How to delay your book purchasing decisions in a way that is frugal & only mildly unhealthy.
For the last couple of years I’ve been trying hard not to fetishise books.
They’re my major consumer vice. I don’t mean that books as such are a vice. But as a commodity, they disarm my FIRE defences. I forget about whether I’m likely to read it any time soon, or if I’ll re-read it – surely the only good reasons to own a book. Instead, I get stuck on the blurb. I can’t imagine how I could have an enjoyable week without owning that conveniently priced and nicely covered object.
When I moved out of my last flat I gave hundreds away to local charity shops. I went full Marie Kondo on them, and mostly don’t regret it.
At that time the great revelation to me was libraries. I could get books for free from public libraries, and even sneak in to university libraries to get hold of the harder to find texts. This shouldn’t have been a revelation because I spent a shit load of time in libraries as a kid.
Unfortunately coronavirus has screwed that up, and I find myself gnawing on my nails in front of an Amazon wish list.
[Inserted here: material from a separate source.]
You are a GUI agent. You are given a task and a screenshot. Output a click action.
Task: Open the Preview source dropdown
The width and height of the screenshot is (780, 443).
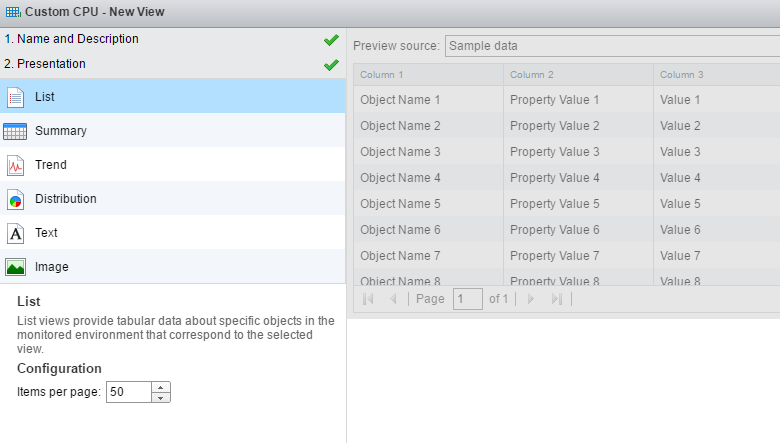pyautogui.click(x=612, y=46)
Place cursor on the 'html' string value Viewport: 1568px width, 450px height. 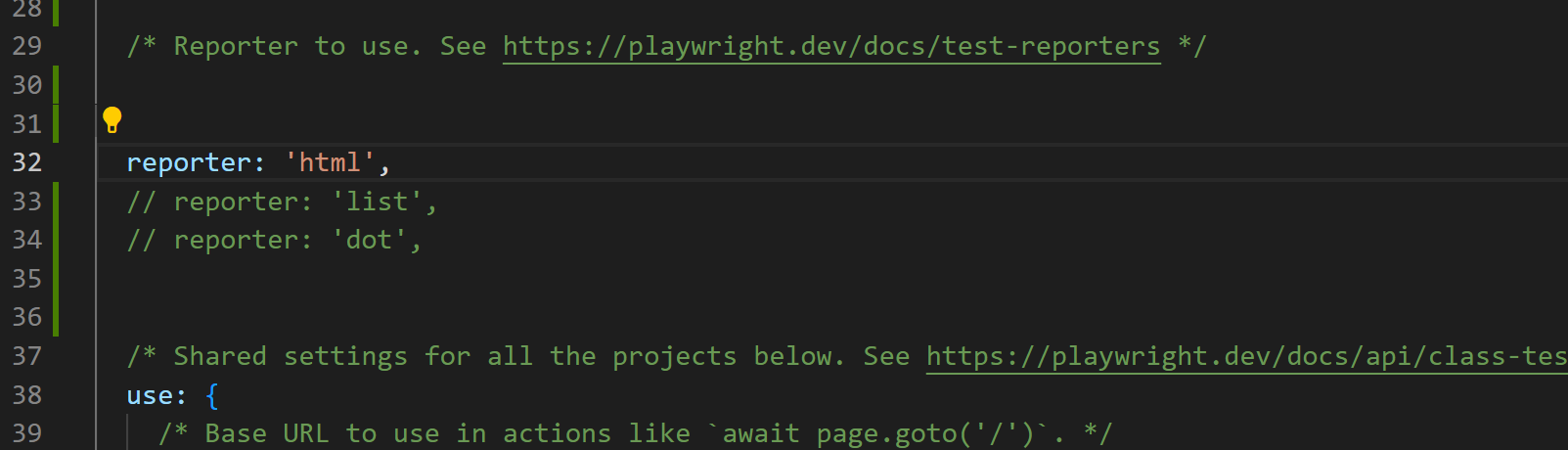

So I came up with the idea of scoring every book in the wish list according to some desire killing criteria.
The idea is that it would (a) feel productive and (b) delay bad spur of the moment purchases, while making sure I only buy what I really need during lockdown.
I’ve scored between 1 and 3 (higher being better) on these factors:
- How soon do I want to read it? 3 = it’ll go in my next four books to read, 1 = in 8 months +
- Will I read it multiple times? 3 = I definitely will, 1 = probably not
- Is it pricey? 3 = it’s £6 or less inc. delivery, 1 = it’s £12+ inc. delivery
Here’s the spreadsheet I’m using, complete with the current list of potential purchases (62 at the time of writing). It’s overwhelmingly boring history books.
I did warn you. This is a bore’s guide. You know if you’re a bore; embrace it.
Ps. if you’re looking for something academic to read then JSTOR are allowing people to read up to 100 journal articles for free until the end of June. JSTOR collate articles from loads of academic journals. These usually cost a lot of money.